ḤASAB O NASAB

 

ḤASAB O NASAB, a compound term adopted from Arabic, and used in both Arabic and New Persian literature to express complementary aspects of the concept of nobility. In Persian literature, the phrase gowhar o honar is also used to express the same concept. The second element, nasab, denotes genealogy or lineage, and is often used in Persian as a near-synonym for the Persian nežād (descent, stock). The first element, ḥasab, properly refers to the store of inherited merit to which an individual might lay claim on account of the illustrious deeds and fine qualities ascribed to his ancestors, a store which he was obliged to strive to maintain by brave and magnanimous behavior and excellence of character on his own part. By extension, especially in Persian, ḥasab came to be used more loosely to suggest criteria for nobility that might be acquired by personal endeavor, such as wealth, knowledge, or even the practice of a respected occupation, while nasab was strictly defined by heredity. The terms ḥasab and nasab appear already in a proto-Perso-Islamic context in the Arabic writings of Ebn al-Moqaffaʿ (d. 756 or later). In Persian literature, they appear either together as a compound or closely linked in many places, including in the writings of Abu’l-Fażl Bayhaqi (d. 1077), Nāṣer-e Ḵosrow (d. 1072), and Ne-ẓāmi Ganjavi (d. ca. 1217). Ferdowsi (d. 1020), as might be expected, prefers the Persian nežād for his depictions of Persian royal and heroic characters, but employs nasab for his presentations of Bahrām Čōbin (q.v.) and of Sultan Maḥmud of Ḡazna (Šāh-nāma, ed. and tr. Mohl, VI, p. 576, VII, p. 502).
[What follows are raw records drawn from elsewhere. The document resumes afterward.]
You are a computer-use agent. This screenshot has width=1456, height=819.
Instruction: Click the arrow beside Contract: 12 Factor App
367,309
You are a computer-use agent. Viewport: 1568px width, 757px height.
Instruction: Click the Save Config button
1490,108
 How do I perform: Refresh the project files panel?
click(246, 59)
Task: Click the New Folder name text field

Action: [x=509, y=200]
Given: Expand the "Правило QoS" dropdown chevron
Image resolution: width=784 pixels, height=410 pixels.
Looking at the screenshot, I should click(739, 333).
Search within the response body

The concept of ḥasab o nasab occupies an important position in the history of Islamic Persia. Both before and after the arrival of Islam, the Persian tradition placed great emphasis on the significance of heredity in determining the ideal social order, and on the prestige and privileges attendant on nobility of birth. In the Nāma-ye Tansar, for example, failure on the king’s part to pay adequate attention to the matter of ḥasab o nasab is presented as a prime cause of social chaos and sickness (Nāma-ye Tansar, pp. 13-14, tr. p. 39; cf. Neẓām-al-Molk, p. 190, tr., pp. 143-44). Yet Persian conceptions of nobility differed from Arab understandings in that they were less rooted in a precisely detailed knowledge of genealogy, and this difference was perceived by the Arab tribesmen who settled in Persian areas in the aftermath of the Muslim conquests as a mark of cultural inferiority (see Ebn ʿAbd-al-Barr, p. 43; Aḥmad Nowayri, II, p. 276; cf. Mottahedeh, 1976). At the same time, Persians and others who converted to Islam were obliged to affiliate themselves to Arab tribes through the institution of clientage, and it was only later that mawāli responded with genealogies of their own (Kister and Plessner, pp. 50 ff.).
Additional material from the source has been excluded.